La jeune fille ne pouvait résister à une telle injonction : comprenant, après un instant de réflexion, que mieux valait en finir au plus vite, elle se rassit et reprit son ouvrage pour se donner une contenance et dissimuler la contrariété ou l’envie de rire qui la prenaient tour à tour.

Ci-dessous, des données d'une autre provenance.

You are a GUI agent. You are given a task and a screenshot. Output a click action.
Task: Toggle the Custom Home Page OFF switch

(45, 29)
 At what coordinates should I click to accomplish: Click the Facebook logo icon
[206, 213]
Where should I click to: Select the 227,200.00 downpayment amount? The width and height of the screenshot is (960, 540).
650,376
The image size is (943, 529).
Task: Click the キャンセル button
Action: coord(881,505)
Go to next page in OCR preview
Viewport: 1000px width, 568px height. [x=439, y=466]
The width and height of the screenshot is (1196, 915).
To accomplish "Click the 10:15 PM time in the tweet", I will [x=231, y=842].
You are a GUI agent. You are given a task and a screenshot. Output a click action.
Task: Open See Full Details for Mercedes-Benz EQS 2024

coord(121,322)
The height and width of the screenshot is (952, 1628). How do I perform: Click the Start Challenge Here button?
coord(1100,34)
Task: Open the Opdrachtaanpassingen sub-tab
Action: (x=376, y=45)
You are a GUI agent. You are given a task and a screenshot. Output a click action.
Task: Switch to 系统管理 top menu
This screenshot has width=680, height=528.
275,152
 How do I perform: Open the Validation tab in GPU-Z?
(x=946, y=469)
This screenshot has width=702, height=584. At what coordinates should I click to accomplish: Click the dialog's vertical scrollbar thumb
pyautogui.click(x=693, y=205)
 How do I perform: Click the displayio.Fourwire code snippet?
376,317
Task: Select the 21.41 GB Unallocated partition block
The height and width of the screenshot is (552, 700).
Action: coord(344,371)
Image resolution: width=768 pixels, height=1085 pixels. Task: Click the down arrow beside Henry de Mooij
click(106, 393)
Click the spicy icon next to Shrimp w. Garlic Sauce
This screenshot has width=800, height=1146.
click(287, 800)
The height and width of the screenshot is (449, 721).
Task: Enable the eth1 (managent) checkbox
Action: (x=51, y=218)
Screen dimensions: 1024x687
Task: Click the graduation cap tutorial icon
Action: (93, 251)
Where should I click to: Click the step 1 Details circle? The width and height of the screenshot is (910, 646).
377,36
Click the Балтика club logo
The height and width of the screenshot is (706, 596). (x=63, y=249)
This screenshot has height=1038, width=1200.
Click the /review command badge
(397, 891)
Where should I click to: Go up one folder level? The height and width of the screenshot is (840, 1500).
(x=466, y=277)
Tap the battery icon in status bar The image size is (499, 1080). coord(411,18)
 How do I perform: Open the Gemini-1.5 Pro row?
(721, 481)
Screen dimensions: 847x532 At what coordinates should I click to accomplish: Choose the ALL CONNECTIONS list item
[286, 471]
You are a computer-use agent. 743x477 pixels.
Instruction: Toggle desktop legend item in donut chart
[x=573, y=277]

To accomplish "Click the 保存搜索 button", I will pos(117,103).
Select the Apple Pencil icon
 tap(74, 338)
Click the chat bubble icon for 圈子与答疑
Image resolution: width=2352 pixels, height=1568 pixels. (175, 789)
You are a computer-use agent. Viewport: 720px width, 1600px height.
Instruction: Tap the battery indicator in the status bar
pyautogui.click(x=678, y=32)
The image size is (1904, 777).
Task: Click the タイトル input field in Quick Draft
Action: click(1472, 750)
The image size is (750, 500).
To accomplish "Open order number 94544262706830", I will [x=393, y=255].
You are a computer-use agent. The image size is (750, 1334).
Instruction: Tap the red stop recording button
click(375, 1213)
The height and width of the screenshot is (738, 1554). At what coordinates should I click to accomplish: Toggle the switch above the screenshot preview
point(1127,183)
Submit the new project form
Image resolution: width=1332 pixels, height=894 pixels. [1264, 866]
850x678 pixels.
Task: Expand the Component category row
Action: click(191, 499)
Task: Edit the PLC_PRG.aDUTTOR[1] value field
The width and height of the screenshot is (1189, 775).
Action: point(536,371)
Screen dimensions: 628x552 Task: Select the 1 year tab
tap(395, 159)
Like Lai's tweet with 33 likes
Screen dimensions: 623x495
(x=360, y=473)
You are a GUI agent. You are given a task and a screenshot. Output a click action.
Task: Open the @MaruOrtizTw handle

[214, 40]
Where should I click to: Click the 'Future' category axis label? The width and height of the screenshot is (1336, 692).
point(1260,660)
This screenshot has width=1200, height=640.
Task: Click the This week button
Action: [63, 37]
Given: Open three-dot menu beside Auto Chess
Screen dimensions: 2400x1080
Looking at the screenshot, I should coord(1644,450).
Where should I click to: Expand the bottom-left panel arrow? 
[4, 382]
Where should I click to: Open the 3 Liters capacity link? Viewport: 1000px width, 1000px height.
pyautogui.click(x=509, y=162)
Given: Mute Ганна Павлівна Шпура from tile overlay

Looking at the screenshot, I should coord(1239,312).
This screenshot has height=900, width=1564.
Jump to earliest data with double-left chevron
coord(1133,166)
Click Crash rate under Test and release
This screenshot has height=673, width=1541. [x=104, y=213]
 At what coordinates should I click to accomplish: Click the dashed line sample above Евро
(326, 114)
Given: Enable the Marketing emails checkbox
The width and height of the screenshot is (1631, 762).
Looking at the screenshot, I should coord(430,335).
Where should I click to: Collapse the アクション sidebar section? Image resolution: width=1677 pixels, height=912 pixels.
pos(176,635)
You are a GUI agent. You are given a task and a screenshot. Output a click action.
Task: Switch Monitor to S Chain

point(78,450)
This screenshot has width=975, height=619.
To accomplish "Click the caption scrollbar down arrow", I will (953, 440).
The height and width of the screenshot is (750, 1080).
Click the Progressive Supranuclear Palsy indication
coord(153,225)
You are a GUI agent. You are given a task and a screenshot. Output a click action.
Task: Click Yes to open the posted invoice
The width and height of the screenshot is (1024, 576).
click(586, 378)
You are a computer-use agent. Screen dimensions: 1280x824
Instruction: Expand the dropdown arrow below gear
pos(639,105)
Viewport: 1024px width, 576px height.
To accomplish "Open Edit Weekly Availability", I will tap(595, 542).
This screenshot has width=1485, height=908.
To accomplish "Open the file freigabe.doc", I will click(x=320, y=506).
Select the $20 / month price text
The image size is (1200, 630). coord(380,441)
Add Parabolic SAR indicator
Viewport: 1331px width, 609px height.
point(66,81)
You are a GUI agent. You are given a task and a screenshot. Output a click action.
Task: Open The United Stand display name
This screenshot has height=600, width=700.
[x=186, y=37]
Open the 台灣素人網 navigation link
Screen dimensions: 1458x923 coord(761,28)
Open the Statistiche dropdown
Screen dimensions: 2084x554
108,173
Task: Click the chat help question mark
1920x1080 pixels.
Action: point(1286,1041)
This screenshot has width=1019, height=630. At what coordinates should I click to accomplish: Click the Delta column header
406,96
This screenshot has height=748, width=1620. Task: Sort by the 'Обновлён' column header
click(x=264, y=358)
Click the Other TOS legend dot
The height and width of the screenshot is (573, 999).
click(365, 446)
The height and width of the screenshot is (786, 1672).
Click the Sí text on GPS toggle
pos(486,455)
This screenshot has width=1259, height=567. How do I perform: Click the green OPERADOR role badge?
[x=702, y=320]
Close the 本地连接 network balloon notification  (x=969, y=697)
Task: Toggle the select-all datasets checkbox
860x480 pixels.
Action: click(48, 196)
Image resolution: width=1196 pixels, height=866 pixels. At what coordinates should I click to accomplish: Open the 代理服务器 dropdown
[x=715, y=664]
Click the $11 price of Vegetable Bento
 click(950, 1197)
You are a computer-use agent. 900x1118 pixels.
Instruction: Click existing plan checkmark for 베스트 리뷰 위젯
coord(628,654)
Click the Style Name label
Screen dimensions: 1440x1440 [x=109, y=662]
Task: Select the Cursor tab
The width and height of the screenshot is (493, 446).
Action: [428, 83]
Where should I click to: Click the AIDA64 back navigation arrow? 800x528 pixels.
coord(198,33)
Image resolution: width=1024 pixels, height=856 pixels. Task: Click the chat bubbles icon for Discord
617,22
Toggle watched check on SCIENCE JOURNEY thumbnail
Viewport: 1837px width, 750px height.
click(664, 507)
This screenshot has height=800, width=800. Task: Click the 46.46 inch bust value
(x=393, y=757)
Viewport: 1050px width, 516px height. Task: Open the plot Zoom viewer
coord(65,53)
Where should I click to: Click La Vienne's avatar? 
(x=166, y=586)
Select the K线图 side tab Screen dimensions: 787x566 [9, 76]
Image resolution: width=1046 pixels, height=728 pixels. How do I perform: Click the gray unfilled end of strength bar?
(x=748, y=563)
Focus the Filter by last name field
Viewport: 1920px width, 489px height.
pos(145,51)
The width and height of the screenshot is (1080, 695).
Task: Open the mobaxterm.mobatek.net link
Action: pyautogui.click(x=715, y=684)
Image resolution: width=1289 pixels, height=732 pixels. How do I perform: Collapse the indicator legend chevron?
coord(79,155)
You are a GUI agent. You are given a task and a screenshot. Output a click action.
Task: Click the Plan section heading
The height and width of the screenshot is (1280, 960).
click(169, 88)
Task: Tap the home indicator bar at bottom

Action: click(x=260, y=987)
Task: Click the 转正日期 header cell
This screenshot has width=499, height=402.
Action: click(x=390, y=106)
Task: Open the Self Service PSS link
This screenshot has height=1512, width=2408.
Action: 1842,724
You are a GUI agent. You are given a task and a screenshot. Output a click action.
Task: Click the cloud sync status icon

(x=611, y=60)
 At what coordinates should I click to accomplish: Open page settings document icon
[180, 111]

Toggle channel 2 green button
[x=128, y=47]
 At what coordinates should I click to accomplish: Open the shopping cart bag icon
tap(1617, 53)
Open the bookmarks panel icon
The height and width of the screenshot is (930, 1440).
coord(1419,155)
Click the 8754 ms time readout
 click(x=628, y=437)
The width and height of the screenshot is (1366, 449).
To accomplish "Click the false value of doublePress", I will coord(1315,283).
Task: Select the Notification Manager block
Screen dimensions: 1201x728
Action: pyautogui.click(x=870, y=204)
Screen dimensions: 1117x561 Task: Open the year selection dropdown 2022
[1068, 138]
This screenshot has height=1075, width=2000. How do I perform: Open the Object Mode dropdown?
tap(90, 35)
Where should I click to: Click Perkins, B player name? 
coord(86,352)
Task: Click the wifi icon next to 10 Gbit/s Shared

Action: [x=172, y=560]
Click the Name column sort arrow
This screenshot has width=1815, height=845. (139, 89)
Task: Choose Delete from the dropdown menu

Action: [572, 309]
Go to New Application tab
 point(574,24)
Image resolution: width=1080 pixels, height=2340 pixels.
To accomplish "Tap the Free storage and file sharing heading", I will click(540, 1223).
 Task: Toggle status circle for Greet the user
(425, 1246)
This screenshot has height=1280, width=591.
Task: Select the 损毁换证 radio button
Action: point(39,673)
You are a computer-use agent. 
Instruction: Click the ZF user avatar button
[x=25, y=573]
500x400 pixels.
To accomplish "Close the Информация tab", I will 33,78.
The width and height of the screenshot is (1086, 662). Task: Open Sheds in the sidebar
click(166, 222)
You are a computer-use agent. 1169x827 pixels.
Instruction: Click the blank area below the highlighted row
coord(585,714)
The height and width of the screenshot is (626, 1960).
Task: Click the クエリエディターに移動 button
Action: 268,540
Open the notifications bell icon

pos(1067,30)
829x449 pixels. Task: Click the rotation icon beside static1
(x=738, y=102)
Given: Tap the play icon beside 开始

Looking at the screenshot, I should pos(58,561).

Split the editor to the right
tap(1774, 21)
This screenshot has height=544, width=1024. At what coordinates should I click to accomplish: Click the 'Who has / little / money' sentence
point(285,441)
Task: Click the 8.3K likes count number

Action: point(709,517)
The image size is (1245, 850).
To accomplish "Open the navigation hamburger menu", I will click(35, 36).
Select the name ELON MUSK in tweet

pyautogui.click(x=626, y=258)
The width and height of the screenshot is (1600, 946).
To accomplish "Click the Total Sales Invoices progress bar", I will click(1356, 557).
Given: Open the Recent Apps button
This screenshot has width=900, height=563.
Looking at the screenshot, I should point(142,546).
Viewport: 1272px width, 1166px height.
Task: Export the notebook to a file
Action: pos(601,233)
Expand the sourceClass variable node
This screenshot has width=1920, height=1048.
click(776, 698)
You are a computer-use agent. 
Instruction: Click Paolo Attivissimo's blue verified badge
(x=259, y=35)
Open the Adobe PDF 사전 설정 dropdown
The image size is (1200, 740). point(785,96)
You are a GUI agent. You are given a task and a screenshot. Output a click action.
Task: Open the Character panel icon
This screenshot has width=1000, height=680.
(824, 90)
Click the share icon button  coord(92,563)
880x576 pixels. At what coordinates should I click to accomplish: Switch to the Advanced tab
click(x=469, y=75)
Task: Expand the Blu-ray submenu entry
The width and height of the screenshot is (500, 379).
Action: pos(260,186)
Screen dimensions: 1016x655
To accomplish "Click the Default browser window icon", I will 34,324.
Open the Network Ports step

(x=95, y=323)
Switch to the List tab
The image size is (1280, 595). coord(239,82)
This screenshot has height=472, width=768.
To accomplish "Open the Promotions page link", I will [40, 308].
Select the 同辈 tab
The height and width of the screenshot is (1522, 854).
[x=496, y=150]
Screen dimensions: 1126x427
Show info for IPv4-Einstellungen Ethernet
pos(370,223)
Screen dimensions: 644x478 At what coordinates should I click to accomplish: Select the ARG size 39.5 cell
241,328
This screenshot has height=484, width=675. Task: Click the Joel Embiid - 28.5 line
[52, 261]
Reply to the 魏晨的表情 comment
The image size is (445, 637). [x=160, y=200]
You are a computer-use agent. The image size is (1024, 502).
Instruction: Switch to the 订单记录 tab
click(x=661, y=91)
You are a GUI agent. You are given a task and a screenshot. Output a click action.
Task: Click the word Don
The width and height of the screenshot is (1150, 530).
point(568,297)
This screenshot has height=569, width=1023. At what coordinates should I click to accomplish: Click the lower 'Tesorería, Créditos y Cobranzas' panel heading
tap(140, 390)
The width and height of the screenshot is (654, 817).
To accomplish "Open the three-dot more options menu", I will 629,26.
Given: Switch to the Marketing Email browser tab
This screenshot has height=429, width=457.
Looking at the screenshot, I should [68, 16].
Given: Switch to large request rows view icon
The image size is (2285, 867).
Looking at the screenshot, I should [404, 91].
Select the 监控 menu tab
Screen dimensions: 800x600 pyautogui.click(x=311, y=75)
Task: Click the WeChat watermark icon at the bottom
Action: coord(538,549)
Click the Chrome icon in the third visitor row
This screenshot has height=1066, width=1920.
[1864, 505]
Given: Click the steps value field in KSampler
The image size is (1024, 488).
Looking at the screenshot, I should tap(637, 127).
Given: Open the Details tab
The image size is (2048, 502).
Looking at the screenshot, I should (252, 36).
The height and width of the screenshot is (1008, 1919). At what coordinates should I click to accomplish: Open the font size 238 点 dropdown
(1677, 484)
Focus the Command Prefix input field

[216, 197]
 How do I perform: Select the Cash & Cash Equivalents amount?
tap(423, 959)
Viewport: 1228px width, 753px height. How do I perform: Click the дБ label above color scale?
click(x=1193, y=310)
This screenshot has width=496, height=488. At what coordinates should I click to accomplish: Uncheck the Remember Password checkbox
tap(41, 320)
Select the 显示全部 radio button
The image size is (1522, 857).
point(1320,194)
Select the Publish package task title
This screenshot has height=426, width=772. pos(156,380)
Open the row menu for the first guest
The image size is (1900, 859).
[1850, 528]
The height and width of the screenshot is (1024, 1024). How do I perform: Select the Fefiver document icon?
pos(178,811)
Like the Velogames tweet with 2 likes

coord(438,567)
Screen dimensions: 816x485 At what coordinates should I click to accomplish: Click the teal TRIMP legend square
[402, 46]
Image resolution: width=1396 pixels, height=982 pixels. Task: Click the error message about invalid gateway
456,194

La porte était à peine refermée sur Mrs. Bennet et Kitty que Mr. Collins commençait :

— Croyez, chère miss Elizabeth, que votre modestie, loin de me déplaire, ne fait à mes yeux qu’ajouter à vos charmes. Vous m’auriez paru moins aimable sans ce petit mouvement de retraite, mais laissez-moi vous assurer que j’ai pour vous parler la permission de votre respectable mère. Vous vous doutez sûrement du but de cet entretien, bien que votre délicatesse vous fasse simuler le contraire. J’ai eu pour vous trop d’attentions pour que vous ne m’ayez pas deviné. À peine avais-je franchi le seuil de cette maison que je voyais en vous la compagne de mon existence ; mais avant de me laisser emporter par le flot de mes sentiments, peut-être serait-il plus convenable de vous exposer les raisons qui me font songer au mariage et le motif qui m’a conduit en Hertfordshire pour y chercher une épouse.

L’idée du solennel Mr. Collins « se laissant emporter par le flot de ses sentiments » parut si comique à Elizabeth qu’elle dut faire effort pour ne pas éclater de rire et perdit l’occasion d’interrompre cet éloquent discours.